Yıldırım, Türkiye'nin dünyada savaş gemisini tasarlayan, inşa eden ve hizmete alan 10 ülke arasında yer aldığını vurgulayarak, şunları söyledi:
"Son 15 yılda 14 askeri gemi projesini tamamladık, hizmete aldık. Tamamıyla mühendislerimiz tarafından dizayn edilen bu gemiler, sadece deniz kuvvetlerimizin ihtiyacında değil, dost ülkelerin ihtiyacını da karşılamaktadır. Şu anda yerli ve milli kaynaklarımızla dünyanın en büyük anfibi, çıkarma gemilerinden birini ve kendi lojistik gemilerimizi yapabilecek teknolojiye, tecrübeye sahibiz. Hücum gemilerinden denizaltı projesine, sismik araştırma gemilerine kadar birçok projelerin yapımı gerçekleşiyor. Artık Türkiye gerek ticaret gemisi, gerekse askeri amaçlı gemi yapımında her türlü tecrübeye ve yetkinliğe sahiptir. Ürettiğimiz yeni ve yerli teknolojiye sahip ürünlerle dünya pazarlarında söz sahibi olana ülkeler arasında yerimizi alıyoruz."
"Vergisiz yakıt uygulamasıyla beraber özel sektöre yıllık 464 milyon destek verdik"

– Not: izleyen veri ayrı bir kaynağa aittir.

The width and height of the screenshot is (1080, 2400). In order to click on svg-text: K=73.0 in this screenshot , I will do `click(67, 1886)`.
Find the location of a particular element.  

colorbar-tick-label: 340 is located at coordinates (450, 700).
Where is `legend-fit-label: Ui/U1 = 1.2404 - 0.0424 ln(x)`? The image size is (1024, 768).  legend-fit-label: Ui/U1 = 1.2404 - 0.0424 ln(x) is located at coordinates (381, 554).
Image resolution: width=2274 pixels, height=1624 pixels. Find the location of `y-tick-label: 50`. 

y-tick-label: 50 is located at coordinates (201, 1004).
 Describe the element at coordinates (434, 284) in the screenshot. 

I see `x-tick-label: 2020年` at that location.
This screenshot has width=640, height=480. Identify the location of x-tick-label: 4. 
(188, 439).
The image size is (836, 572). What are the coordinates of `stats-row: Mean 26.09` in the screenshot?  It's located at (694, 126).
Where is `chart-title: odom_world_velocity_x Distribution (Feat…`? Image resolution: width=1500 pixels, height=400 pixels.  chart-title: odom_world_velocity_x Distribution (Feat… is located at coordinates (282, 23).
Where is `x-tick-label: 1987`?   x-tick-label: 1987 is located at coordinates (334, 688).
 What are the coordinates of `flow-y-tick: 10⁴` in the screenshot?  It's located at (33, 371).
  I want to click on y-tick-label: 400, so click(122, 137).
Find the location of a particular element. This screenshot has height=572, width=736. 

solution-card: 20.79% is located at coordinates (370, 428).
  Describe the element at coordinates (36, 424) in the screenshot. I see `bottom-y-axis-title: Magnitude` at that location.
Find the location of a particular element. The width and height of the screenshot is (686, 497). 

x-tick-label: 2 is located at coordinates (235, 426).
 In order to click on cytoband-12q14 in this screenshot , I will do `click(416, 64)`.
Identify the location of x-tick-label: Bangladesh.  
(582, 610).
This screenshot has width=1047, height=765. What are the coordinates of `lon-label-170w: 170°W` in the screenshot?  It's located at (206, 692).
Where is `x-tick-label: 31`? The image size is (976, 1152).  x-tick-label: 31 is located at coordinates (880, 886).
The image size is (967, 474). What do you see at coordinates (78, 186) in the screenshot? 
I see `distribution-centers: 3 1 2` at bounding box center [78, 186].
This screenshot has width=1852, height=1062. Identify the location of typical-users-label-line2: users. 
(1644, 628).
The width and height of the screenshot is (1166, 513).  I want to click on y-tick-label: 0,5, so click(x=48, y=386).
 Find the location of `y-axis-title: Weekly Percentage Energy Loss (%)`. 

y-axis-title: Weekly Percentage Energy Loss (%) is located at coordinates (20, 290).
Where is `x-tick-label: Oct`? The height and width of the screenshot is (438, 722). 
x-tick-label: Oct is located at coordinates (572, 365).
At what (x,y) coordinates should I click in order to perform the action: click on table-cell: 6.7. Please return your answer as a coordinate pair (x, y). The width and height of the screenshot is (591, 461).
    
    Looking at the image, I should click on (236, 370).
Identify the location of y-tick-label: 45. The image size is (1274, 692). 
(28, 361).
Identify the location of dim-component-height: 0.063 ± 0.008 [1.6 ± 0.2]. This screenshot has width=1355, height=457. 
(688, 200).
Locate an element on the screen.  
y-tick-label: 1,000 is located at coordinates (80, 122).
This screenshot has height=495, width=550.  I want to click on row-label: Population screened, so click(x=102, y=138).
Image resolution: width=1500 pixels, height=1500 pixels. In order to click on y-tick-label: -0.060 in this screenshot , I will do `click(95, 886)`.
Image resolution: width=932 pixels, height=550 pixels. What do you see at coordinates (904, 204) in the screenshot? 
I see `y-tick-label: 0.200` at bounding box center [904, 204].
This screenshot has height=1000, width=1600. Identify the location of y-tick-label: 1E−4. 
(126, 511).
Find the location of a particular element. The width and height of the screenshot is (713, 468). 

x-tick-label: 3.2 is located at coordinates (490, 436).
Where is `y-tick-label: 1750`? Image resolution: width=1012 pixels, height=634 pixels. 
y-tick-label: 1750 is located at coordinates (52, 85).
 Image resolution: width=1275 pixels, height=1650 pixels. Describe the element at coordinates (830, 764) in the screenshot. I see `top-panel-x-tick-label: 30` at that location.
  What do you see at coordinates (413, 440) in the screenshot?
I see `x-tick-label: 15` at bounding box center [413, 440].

Yıldırım, denizciliği geliştirmek için son 15 yılda bazı tedbirler aldıklarını dile getirerek, şöyle konuştu:
"Bunlardan bir tanesi özellikle denizde toplu taşımacılığı arttırmaya yönelik yakıtta vergilerin kaldırılmasıdır. 2004'ten 2017'ye kadar geçen süre içerisinde toplamda sektöre 6,5 milyar lira bu yolla destek sağladık, verilen yakıt miktarı 5 milyon ton. Bu desteğin nerelere gittiği ise yüzde 20'sini kamu, yüzde 80'inin özel sektör kullandı. Böylece vergisiz yakıt uygulamasıyla beraber özel sektöre yıllık 464 milyon destek verdik. Ancak bu konuda bazı yanlış algılar var, bu vesileyle bunu da düzeltmek istiyorum. Bütün bu destekler bir yana bazı çevreler, 'Efendim bu vergi muafiyetiyle lüks yatlara yakıt desteği sağlandı.' Halbuki durum böyle mi bir bakalım. Vergisiz yakıt kullanımında en büyük pay yüzde 45'le yolcu gemileri ve feribotların, ardından yüzde 26'lık payla balıkçı tekneleri geliyor. Balıkçılara ve balıkçılığa desteğimiz artarak devam edecek. Türkiye balık ihracatında önemli bir ülke haline geldi, Avrupa'ya ciddi bir ihracat yapıyoruz. Yatlar dedikleri, yatlara destek sadece yüzde 3, o da hangi yatlara ticari amaçla çalışan teknelere, özel yatlara değil, ticari amaçla, turizm amacıyla çalışan teknelere yakıt desteği veriyoruz. Görüldüğü gibi toplam içerisinde ihmal edilebilecek düzeyde bir destek."